* _TASK_: Your answer must be the lines from the one containing "Given: Select the" through the last line of the records below, copied exactly, with the pictures left out.

Data entries
..............................

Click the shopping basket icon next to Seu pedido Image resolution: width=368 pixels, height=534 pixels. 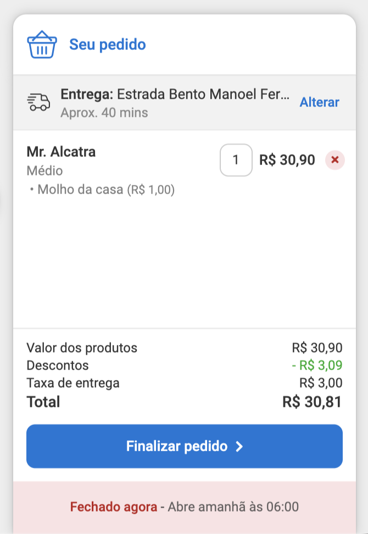click(42, 44)
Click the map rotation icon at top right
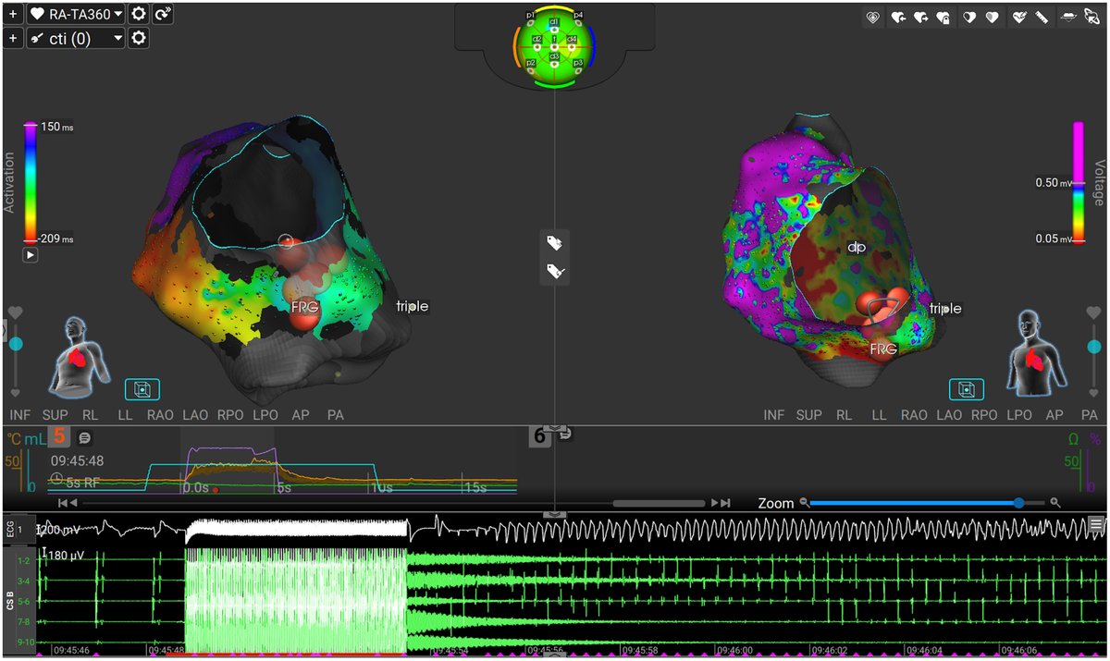The image size is (1110, 661). 1091,17
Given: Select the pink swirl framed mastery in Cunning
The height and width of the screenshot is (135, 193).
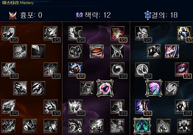Looking at the screenshot, I should click(105, 88).
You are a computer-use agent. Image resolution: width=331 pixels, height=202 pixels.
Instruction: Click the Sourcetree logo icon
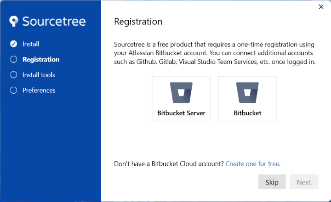click(14, 22)
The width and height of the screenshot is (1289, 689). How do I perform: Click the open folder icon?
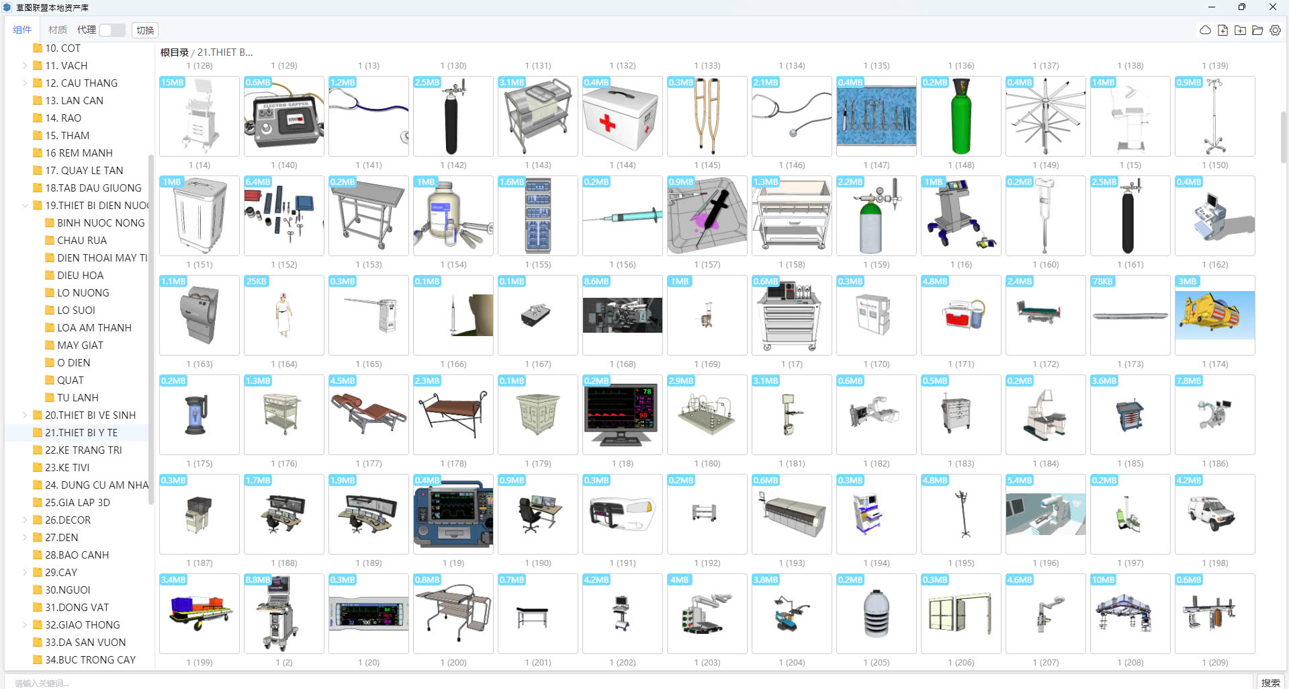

..............................

* _ANSWER BOX_:
Given: Select the pink swirl framed mastery in Cunning
The height and width of the screenshot is (135, 193).
Looking at the screenshot, I should click(105, 88).
You are a computer-use agent. Image resolution: width=331 pixels, height=202 pixels.
Instruction: Click the Sourcetree logo icon
click(14, 22)
The width and height of the screenshot is (1289, 689). How do I perform: Click the open folder icon?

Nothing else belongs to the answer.